La Californie se distingue du reste des Etats-Unis par la place qu'y occupent les HMO : en 2008, 63 % des Californiens adhéraient à cette formule, alors que le chiffre était seulement de 32 % au niveau national. Cette prépondérance des HMO a contribué à y ralentir la hausse des dépenses de santé 24 ( * ) .

c) Un modèle qui ne peut être généralisé à l'ensemble des Etats-Unis

Les membres de la mission se sont étonnés, lors de leur entretien chez Kaiser, que l'entreprise, qui détient certes une part de marché importante en Californie, ne domine pas encore plus fortement le marché : pourquoi les clients ne choisissent-ils pas tous Kaiser, si ses prix sont plus bas et que la qualité des soins y est satisfaisante ?

Non sans quelques réticences, Molly Porter, directrice de la formation chez Kaiser, a fini par expliquer que le modèle suivi par son entreprise suscite de la méfiance chez un bon nombre d'Américains : Kaiser a même été accusée d'organiser une médecine socialisée pratiquée par des médecins communistes...

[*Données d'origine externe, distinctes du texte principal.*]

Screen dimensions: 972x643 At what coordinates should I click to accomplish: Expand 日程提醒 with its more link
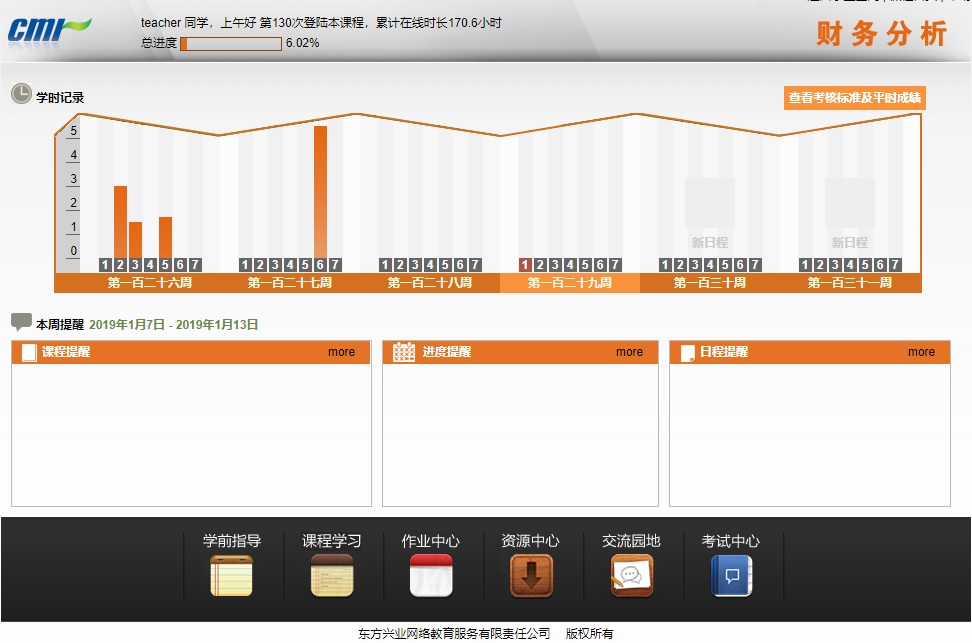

Ces réactions excessives révèlent cependant que le modèle Kaiser heurte les valeurs individualistes de beaucoup d'Américains, qui veulent pouvoir choisir librement leur médecin. Même si le réseau de Kaiser compte cinq cents médecins à Oakland, certains clients jugent par exemple cette offre encore trop restreinte.

Au niveau national, les HMO perdent du terrain depuis le milieu des années quatre-vingt-dix : après avoir beaucoup progressé dans les années quatre-vingt, à une époque où l'augmentation rapide des dépenses de santé était déjà un motif de préoccupation, les clients s'en sont détournés pour retrouver une plus grande liberté de choix de leur médecin ou de leur hôpital.

Les HMO reculent au profit de l'autre modèle d'assurance connu aux Etats-Unis, le preferred provider organization (PPO). Le client qui a signé un contrat de type PPO peut s'adresser au médecin de son choix ; le taux de remboursement appliqué est simplement moins élevé si le médecin est en dehors du réseau constitué par l'assureur.

Outre l'attachement des Américains à la liberté de choix de leur médecin, le développement des PPO a une autre cause : les employeurs, inquiets devant la hausse des primes d'assurance, ont tendance à privilégier de plus en plus les contrats de groupe qui laissent une part significative des dépenses à la charge de leurs salariés. Or, les contrats de type PPO, qui prévoient un paiement à l'acte des médecins, s'y prêtent mieux que les contrats de type HMO, qui offrent au patient une prise en charge plus globale.

* 24 En 1991, les dépenses de santé croissaient au même rythme en Californie et au niveau national ; en 2004, ce rythme était de 12 % inférieur en Californie.